Today, Brother John Parker spoke to BYU-Idaho students about “Lighting the World” in his devotional address.
Use the Season to Emulate Christ
Parker is a faculty member in the Religious Education Department at BYU-Idaho. He started his devotional by expressing how his perspective about Christmas creeping into November has changed. He admitted it used to annoy him. But now he sees it as the world getting more excited for the birth of Christ.
“I hope that every time we see a Christmas light, we remember Him,” Parker said. “If we allow them to, every decoration we see can help us keep our sacrament covenant to remember the Savior.”
Parker then shared how Christ is our perfect example of spreading light to the world. And a great lesson we can take from the life of Jesus Christ is to have more compassion.

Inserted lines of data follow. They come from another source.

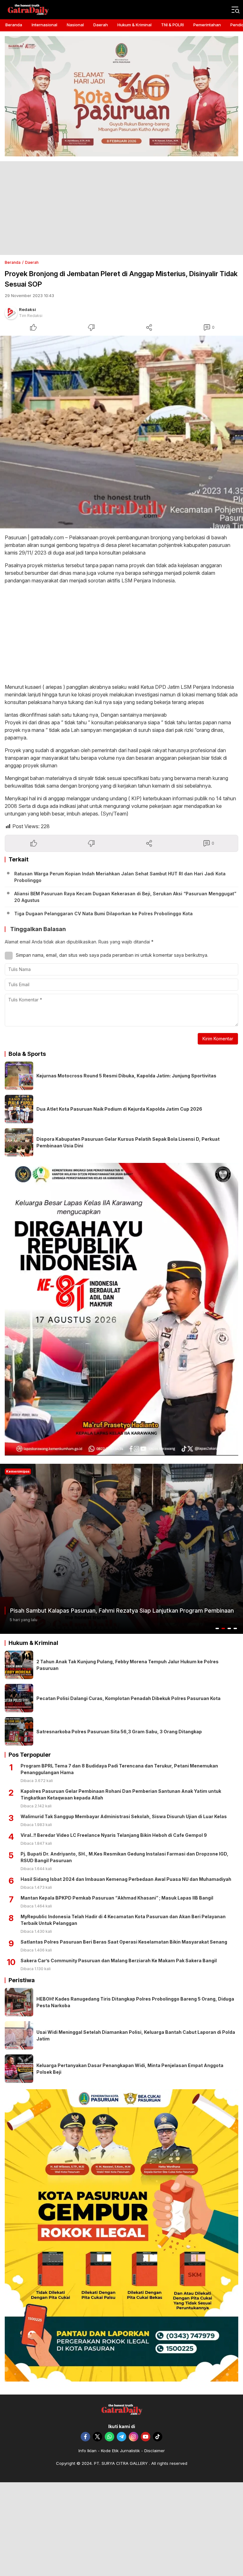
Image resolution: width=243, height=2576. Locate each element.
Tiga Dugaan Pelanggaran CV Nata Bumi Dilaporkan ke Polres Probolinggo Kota (103, 913)
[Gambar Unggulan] (121, 432)
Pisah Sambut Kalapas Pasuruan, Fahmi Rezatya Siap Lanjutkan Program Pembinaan (122, 1610)
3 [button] (229, 1628)
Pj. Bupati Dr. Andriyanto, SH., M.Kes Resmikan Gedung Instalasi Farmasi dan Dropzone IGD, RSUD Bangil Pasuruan (124, 1857)
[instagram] (133, 2436)
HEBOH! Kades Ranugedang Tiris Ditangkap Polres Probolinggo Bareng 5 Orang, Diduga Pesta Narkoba (135, 2002)
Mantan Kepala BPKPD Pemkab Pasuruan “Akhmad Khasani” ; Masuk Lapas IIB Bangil (117, 1897)
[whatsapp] (109, 2436)
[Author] (11, 313)
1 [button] (217, 1628)
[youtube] (145, 2436)
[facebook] (85, 2436)
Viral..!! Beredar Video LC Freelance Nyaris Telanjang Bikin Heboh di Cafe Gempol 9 (114, 1835)
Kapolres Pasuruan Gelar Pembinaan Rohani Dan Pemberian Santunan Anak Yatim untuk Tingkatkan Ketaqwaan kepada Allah (121, 1794)
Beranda (13, 262)
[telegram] (121, 2436)
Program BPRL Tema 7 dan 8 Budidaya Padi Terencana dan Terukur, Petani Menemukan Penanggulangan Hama (119, 1769)
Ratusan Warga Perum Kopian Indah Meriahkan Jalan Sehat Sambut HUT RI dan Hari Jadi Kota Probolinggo (120, 877)
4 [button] (235, 1628)
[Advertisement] (121, 208)
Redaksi (27, 309)
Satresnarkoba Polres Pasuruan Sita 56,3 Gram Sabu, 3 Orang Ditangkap (119, 1731)
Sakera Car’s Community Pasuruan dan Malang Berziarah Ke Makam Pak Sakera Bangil (119, 1960)
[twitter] (97, 2436)
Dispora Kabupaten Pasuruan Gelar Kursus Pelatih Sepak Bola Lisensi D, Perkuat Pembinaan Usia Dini (128, 1142)
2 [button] (223, 1628)
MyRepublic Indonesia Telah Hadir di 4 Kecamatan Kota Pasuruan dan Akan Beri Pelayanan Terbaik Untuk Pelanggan (123, 1920)
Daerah (32, 262)
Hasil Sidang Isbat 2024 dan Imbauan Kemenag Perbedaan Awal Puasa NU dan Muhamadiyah (126, 1879)
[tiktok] (157, 2436)
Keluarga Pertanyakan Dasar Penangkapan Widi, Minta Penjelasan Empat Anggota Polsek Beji (129, 2069)
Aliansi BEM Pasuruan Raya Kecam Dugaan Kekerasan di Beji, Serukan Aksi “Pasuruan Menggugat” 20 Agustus (125, 897)
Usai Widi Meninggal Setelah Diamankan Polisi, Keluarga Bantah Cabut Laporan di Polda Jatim (135, 2035)
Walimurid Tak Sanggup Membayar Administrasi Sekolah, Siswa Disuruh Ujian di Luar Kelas (124, 1816)
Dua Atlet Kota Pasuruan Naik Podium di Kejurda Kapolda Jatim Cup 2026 (119, 1109)
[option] (121, 1549)
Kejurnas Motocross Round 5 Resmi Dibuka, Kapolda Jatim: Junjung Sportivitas (126, 1075)
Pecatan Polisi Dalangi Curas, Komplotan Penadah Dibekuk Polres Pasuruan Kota (128, 1698)
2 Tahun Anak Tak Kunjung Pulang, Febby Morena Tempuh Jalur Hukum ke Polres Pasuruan (127, 1665)
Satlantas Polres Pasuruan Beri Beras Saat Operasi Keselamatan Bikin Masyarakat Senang (124, 1942)
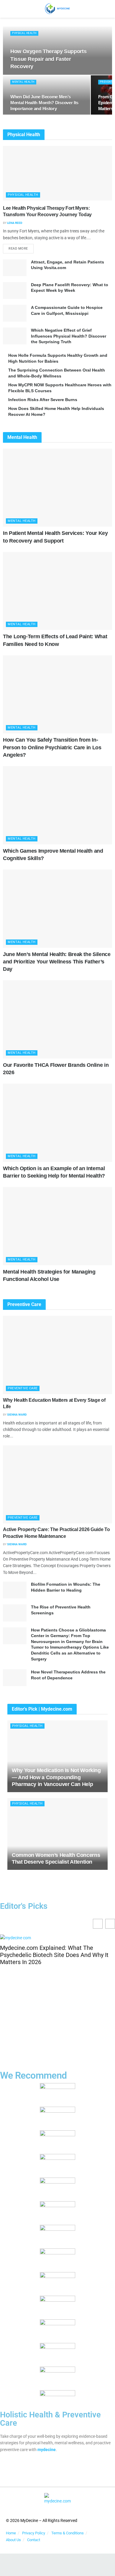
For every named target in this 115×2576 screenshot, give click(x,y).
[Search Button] (108, 9)
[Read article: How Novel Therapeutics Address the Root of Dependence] (15, 1677)
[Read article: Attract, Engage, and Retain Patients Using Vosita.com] (15, 267)
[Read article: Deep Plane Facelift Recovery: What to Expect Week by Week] (15, 290)
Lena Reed (14, 222)
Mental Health (23, 81)
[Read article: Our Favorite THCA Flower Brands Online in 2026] (57, 1019)
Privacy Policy (33, 2533)
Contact (33, 2540)
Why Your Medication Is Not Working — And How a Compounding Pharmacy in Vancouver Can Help (56, 1777)
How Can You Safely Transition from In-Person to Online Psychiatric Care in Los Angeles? (52, 747)
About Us (13, 2540)
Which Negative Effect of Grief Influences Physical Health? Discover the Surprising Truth (68, 336)
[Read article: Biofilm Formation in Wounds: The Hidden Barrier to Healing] (15, 1590)
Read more (21, 247)
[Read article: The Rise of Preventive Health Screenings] (15, 1612)
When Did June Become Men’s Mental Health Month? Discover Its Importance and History (44, 102)
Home (11, 2533)
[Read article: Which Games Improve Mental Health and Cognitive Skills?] (57, 805)
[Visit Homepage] (57, 9)
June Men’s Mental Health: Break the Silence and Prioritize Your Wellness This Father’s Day (57, 961)
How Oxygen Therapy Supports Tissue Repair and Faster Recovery (48, 58)
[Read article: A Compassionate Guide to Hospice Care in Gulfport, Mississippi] (15, 313)
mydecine (46, 2449)
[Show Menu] (6, 9)
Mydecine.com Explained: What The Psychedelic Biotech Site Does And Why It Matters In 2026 (54, 1955)
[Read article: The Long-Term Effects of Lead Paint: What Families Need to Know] (57, 591)
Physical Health (24, 33)
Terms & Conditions (67, 2533)
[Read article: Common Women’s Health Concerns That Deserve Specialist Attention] (57, 1834)
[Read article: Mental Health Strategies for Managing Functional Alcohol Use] (57, 1226)
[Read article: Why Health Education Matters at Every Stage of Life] (57, 1355)
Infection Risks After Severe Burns (42, 399)
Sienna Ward (17, 1414)
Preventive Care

“It is to recognize that all of us may have some unique challenges, but we also have a lot of gifts and a lot of good to give to the world,” Parker said in an interview with BYU-Idaho Radio.
Become as a Child
Children are a great example of seeing others with compassion.
Parker recalled when he was a young father, he would take his children to McDonald's and he would be watching them play. Then a few minutes later they would come running back holding hands with another child and say, “This is my new friend, can you write down her number?” and within minutes they would have a new best friend.
“Yet I am sitting two feet from their father and never even mentioned a word to him,” he said. “And I am in my own world and not looking around and not seeing opportunities to be a friend and opportunities to reach out. I’m trying to help us to focus and to look with love, maybe the way a child does.”
Another story Parker shared, was a time when his family decided to donate blankets to a homeless shelter.
All the children picked out a blanket to take to the shelter, and his oldest daughter picked a very special blanket. The one Brother Parker and his wife wrapped her in when they took her home from the hospital.
When the family went to donate the blankets, his daughter hesitated. When they offered to donate a different blanket, she looked at the other children in the shelter and said, “If I was one of those girls in that room, I would want this blanket,” she said. “This one is the warmest and most cuddly.”
She then placed the blanket on the donation desk and walked away sobbing.
Small Acts of Service
Providing a service to others doesn’t always have to be a big thing, Parker shared in his address. A smile is also a good way to spread some love.
He shared how one study found that one smile can generate the same stimulations in the brain as 2,000 bars of chocolate.
“I would love to be in that study,” Parker said laughing. “Smiles and chocolate
Parker challenged each student to remember to Light the World and go smiling, lifting and serving others more than ever before.